Ma c’è anche la possibilità di verificare sul web il contrassegno presente sulle bottiglie per avere informazioni sul prodotto, oltre che per essere garantiti rispetto al rischio di imitazioni.

Il vino è diventato anche strumento di solidarietà con un crescendo di esempi di come con il vino possa nascere lavoro “buono” per diversamente abili, detenuti e tossicodipendenti anche con il recupero dei terreni sottratti alla criminalità.

Dal 4 agosto 2008 è arrivata la possibilità di mettere in commercio i vini a denominazione di origine nel formato bag in box, gli appositi contenitori in cartone e polietilene dotati di rubinetto che consentono di spillare il vino senza far entrare aria, garantendone la conservazione.

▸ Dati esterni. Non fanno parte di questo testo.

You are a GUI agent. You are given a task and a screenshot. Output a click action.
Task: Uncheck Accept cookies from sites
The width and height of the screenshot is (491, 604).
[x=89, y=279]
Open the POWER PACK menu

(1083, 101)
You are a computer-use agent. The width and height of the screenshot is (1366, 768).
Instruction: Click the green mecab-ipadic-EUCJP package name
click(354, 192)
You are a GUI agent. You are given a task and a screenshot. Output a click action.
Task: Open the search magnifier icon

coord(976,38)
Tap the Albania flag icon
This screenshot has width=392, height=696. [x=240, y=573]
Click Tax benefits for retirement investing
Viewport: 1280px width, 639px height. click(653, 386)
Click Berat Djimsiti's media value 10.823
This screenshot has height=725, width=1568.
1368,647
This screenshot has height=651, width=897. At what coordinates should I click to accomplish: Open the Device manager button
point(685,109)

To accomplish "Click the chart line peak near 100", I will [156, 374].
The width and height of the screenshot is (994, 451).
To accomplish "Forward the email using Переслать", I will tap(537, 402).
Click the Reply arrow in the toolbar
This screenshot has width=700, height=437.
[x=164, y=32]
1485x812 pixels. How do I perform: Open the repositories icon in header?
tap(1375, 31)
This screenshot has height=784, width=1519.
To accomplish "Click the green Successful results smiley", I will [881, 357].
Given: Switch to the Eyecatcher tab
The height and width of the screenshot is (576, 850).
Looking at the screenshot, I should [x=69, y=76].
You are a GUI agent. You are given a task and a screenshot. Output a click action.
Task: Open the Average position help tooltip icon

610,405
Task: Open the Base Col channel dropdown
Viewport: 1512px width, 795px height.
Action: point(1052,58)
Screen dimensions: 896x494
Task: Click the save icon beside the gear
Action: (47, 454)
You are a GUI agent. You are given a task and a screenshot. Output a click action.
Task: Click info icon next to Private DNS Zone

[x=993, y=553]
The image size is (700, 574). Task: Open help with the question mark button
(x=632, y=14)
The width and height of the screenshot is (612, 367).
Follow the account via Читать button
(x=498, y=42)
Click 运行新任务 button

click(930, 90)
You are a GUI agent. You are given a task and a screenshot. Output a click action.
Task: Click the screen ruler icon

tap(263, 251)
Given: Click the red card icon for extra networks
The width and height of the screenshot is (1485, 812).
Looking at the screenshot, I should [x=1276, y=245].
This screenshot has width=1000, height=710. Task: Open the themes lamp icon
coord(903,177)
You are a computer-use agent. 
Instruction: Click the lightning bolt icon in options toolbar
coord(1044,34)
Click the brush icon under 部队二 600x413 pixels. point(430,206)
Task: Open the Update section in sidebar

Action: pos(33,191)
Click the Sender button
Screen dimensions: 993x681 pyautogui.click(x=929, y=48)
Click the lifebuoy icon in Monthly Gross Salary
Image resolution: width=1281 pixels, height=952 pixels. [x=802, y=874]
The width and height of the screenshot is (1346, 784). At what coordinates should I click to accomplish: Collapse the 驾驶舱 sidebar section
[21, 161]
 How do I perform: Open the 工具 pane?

In questi anni sono stati anche introdotti per la prima volta i primi tappi di vetro al posto di quelli di sughero, è arrivato lo spumante made in Italy con polvere d’oro, quello fatto invecchiare nel mare e la bottiglia di spumante con fondo piatto per aumentare la superficie che i lieviti hanno a disposizione per assolvere al meglio il loro compito.

Ma negli ultimi trenta anni sono stati evidenti anche gli effetti dei cambiamenti climatici con la presenza della vite che si è spostata verso l’alto fino a quasi 1.200 metri di altezza come nel comune di Morgex e di La Salle, in provincia di Aosta, dove dai vitigni più alti d’Europa si producono le uve per il Blanc de Morgex et de La Salle Dop.

Quanto esposto fino ad ora dimostra chiaramente la portata dei cambiamenti intervenuti in 30 anni.

Un elemento mi sembra fondamentale di tali cambiamenti: incremento della quantità e della qualità hanno marciato insieme.

Per questo quanto avvenuto nel settore del vino dovrebbe servire da esempio per quanto dovrebbe verificarsi, se non è ancora avvenuto, in settori anche molto diversi, ad esempio in settori della stessa industria manifatturiera.